→ **WHAT YOU HAVE TO DO**
Copy out each of the following rows word for word and in the same order.
···
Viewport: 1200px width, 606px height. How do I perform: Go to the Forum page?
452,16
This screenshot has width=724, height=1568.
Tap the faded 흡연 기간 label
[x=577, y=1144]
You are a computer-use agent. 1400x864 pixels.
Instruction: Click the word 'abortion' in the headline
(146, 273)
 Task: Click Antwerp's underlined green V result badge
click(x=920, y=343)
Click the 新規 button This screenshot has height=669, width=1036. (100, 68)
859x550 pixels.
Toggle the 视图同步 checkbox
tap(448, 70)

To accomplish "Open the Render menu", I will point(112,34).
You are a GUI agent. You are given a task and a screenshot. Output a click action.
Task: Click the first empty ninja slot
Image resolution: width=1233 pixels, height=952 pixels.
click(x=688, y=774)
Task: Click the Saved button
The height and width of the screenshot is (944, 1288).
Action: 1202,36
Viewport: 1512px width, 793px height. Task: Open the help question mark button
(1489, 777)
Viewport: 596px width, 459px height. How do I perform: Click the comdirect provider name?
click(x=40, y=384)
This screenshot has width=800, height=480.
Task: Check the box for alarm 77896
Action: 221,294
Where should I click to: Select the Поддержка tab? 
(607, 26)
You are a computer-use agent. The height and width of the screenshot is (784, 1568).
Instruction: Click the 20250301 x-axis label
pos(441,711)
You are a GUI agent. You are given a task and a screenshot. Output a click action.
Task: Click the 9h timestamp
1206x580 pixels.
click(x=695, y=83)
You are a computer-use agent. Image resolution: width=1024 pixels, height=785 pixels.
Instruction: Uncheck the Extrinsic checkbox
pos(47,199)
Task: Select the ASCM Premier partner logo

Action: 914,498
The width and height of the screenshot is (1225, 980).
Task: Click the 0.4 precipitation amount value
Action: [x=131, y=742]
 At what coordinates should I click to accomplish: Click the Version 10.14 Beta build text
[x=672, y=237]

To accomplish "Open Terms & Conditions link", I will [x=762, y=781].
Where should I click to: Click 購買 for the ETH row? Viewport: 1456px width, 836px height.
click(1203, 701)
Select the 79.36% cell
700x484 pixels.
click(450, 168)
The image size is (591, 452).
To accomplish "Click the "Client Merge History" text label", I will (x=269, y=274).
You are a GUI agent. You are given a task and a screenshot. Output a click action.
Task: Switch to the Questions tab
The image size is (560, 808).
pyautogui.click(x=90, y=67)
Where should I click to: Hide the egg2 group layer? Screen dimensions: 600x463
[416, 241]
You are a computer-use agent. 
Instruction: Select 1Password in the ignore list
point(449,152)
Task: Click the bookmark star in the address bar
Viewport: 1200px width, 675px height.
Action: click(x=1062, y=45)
···
→ **THE OUTPUT**
Viewport: 1200px width, 606px height. How do I perform: Go to the Forum page?
452,16
This screenshot has width=724, height=1568.
Tap the faded 흡연 기간 label
[x=577, y=1144]
You are a computer-use agent. 1400x864 pixels.
Instruction: Click the word 'abortion' in the headline
(146, 273)
 Task: Click Antwerp's underlined green V result badge
click(x=920, y=343)
Click the 新規 button This screenshot has height=669, width=1036. (100, 68)
859x550 pixels.
Toggle the 视图同步 checkbox
tap(448, 70)

To accomplish "Open the Render menu", I will point(112,34).
You are a GUI agent. You are given a task and a screenshot. Output a click action.
Task: Click the first empty ninja slot
Image resolution: width=1233 pixels, height=952 pixels.
click(x=688, y=774)
Task: Click the Saved button
The height and width of the screenshot is (944, 1288).
Action: 1202,36
Viewport: 1512px width, 793px height. Task: Open the help question mark button
(1489, 777)
Viewport: 596px width, 459px height. How do I perform: Click the comdirect provider name?
click(x=40, y=384)
This screenshot has width=800, height=480.
Task: Check the box for alarm 77896
Action: 221,294
Where should I click to: Select the Поддержка tab? 
(607, 26)
You are a computer-use agent. The height and width of the screenshot is (784, 1568).
Instruction: Click the 20250301 x-axis label
pos(441,711)
You are a GUI agent. You are given a task and a screenshot. Output a click action.
Task: Click the 9h timestamp
1206x580 pixels.
click(x=695, y=83)
You are a computer-use agent. Image resolution: width=1024 pixels, height=785 pixels.
Instruction: Uncheck the Extrinsic checkbox
pos(47,199)
Task: Select the ASCM Premier partner logo

Action: 914,498
The width and height of the screenshot is (1225, 980).
Task: Click the 0.4 precipitation amount value
Action: [x=131, y=742]
 At what coordinates should I click to accomplish: Click the Version 10.14 Beta build text
[x=672, y=237]

To accomplish "Open Terms & Conditions link", I will [x=762, y=781].
Where should I click to: Click 購買 for the ETH row? Viewport: 1456px width, 836px height.
click(1203, 701)
Select the 79.36% cell
700x484 pixels.
click(450, 168)
The image size is (591, 452).
To accomplish "Click the "Client Merge History" text label", I will (x=269, y=274).
You are a GUI agent. You are given a task and a screenshot. Output a click action.
Task: Switch to the Questions tab
The image size is (560, 808).
pyautogui.click(x=90, y=67)
Where should I click to: Hide the egg2 group layer? Screen dimensions: 600x463
[416, 241]
You are a computer-use agent. 
Instruction: Select 1Password in the ignore list
point(449,152)
Task: Click the bookmark star in the address bar
Viewport: 1200px width, 675px height.
Action: click(x=1062, y=45)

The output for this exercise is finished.